Artists in Residence

Tara Austin In 2014 Tara Austin took her first rosemaling class at North House Folk School in Grand Marais, Minnesota. Since then she completed a yearlong Rosemaling Apprenticeship with a Vesterheim Gold Medalist focusing on Telemark and Gudbrandsdal styles. In 2020 she received a Scandinavian Folk Arts and Cultural Traditions Grant from the American Scandinavian Foundation. Tara received her MFA from the University of Wisconsin-Madison and loves plants, painting, and her home on the North Shore of Lake Superior.

K.J. Groven grew up in Skien, Norway, and spent most of his childhood on the family farm working with his grandparents. In 1999 he left Norway to attend South Dakota School of Mines and received a degree as a mechanical engineer. After some time as an engineer, he built log homes and did custom woodworking. He was introduced to a blacksmithing club during this time and was soon making buildings, cabinets, and other furniture in the Norwegian style, as well as forging tools and hardware. He believes he has found his true calling. 

Susan Kolstad has been knitting since childhood with a long-time passion for challenging knits. She has sought out unusual techniques and historical connections for knitwear. Susan has taught knitting to adults and children, developed patterns, as well as traveled to attend many knitting courses, including technique classes in Norway and Sweden. 
Her daily knitting is often inspired by a vintage artifact (magazine photographs, colorful plate/dishes, or an article of retro clothing). She loves to knit toothy wool on wooden needles, some she has carved herself as a nod to early knitting times. Her motivation is a challenge in design or use of yarn or translating Scandinavian vintage or modern knitting patterns.

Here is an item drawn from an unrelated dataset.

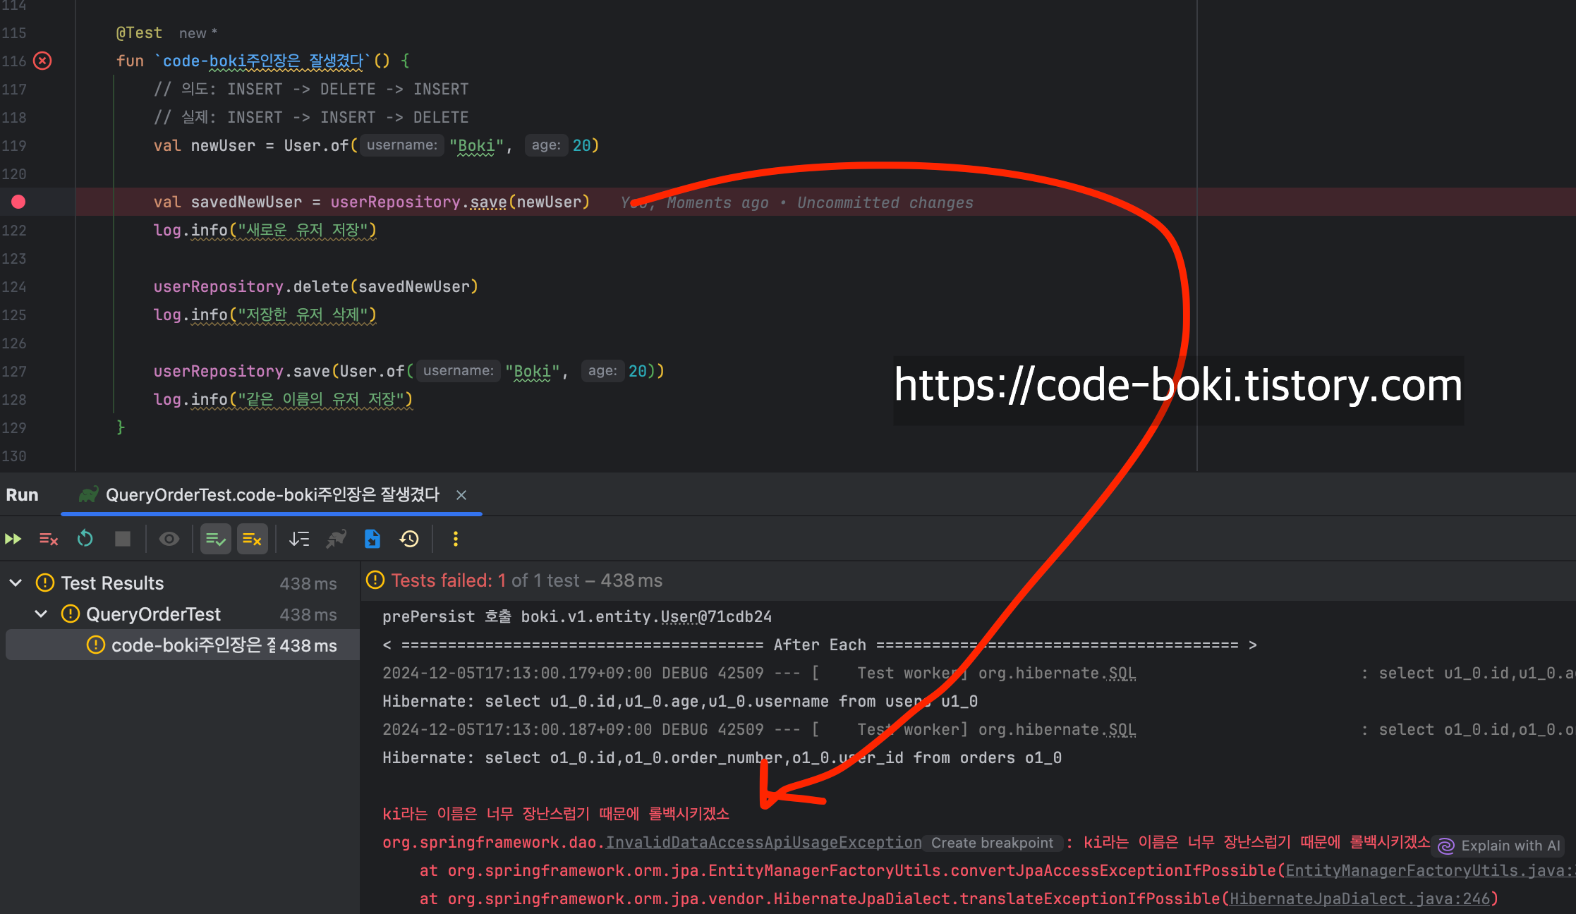
Task: Collapse the QueryOrderTest tree node
Action: click(42, 614)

Becky Lusk is a third-generation folk artist and a Vesterheim Gold Medalist. She started carving as a teenager and has been a professional carver for over 30 years. Her work was included in the exhibition Norwegian Folk Art: The Migration of a Tradition, curated by Marion Nelson, Vesterheim’s former Executive Director. Becky carves ale bowls, figures, relief scenes, dragon style, and acanthus. She and her husband have a workshop near Coon Valley, Wisconsin.